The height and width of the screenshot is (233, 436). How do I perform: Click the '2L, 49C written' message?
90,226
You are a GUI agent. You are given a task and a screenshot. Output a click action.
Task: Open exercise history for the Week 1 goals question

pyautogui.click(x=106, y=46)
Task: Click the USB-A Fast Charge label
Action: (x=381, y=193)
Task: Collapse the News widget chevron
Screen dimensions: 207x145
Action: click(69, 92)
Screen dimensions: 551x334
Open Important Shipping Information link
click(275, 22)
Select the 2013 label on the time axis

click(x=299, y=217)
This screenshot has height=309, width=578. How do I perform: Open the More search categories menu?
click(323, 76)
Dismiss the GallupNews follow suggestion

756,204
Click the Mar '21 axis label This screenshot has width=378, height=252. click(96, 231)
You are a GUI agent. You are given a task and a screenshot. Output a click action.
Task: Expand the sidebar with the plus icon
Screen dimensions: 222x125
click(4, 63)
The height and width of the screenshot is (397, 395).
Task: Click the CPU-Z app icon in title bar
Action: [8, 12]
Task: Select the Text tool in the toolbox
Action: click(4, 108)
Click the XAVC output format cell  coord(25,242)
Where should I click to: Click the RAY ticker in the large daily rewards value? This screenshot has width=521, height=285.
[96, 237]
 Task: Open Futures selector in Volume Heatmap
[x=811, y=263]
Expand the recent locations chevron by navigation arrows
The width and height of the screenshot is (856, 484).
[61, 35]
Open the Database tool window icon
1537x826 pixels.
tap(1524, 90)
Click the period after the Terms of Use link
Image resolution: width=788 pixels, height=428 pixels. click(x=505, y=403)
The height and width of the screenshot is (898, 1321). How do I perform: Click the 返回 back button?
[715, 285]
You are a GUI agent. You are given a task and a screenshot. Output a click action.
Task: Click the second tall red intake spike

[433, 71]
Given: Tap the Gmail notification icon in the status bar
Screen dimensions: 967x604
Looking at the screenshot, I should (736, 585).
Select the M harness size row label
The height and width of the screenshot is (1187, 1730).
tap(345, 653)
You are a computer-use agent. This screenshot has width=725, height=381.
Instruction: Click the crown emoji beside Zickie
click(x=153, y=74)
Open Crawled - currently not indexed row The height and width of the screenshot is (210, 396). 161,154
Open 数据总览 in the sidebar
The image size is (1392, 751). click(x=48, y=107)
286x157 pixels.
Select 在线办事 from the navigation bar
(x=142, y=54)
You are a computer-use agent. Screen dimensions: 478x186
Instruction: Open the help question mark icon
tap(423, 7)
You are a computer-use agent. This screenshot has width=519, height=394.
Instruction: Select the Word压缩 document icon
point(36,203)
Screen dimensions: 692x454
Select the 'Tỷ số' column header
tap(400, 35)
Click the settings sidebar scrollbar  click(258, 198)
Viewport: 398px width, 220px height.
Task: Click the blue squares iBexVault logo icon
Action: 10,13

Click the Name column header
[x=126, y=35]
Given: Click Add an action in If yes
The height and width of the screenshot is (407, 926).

##############################

== What to work on ==
Copy exactly the lines that run from the one with "Task: Open Futures" to the last line of the material, including both.

== The answer ==
 Task: Open Futures selector in Volume Heatmap
[x=811, y=263]
Expand the recent locations chevron by navigation arrows
The width and height of the screenshot is (856, 484).
[61, 35]
Open the Database tool window icon
1537x826 pixels.
tap(1524, 90)
Click the period after the Terms of Use link
Image resolution: width=788 pixels, height=428 pixels. click(x=505, y=403)
The height and width of the screenshot is (898, 1321). How do I perform: Click the 返回 back button?
[715, 285]
You are a GUI agent. You are given a task and a screenshot. Output a click action.
Task: Click the second tall red intake spike

[433, 71]
Given: Tap the Gmail notification icon in the status bar
Screen dimensions: 967x604
Looking at the screenshot, I should (736, 585).
Select the M harness size row label
The height and width of the screenshot is (1187, 1730).
tap(345, 653)
You are a computer-use agent. This screenshot has width=725, height=381.
Instruction: Click the crown emoji beside Zickie
click(x=153, y=74)
Open Crawled - currently not indexed row The height and width of the screenshot is (210, 396). 161,154
Open 数据总览 in the sidebar
The image size is (1392, 751). click(x=48, y=107)
286x157 pixels.
Select 在线办事 from the navigation bar
(x=142, y=54)
You are a computer-use agent. Screen dimensions: 478x186
Instruction: Open the help question mark icon
tap(423, 7)
You are a computer-use agent. This screenshot has width=519, height=394.
Instruction: Select the Word压缩 document icon
point(36,203)
Screen dimensions: 692x454
Select the 'Tỷ số' column header
tap(400, 35)
Click the settings sidebar scrollbar  click(258, 198)
Viewport: 398px width, 220px height.
Task: Click the blue squares iBexVault logo icon
Action: 10,13

Click the Name column header
[x=126, y=35]
Given: Click Add an action in If yes
The height and width of the screenshot is (407, 926).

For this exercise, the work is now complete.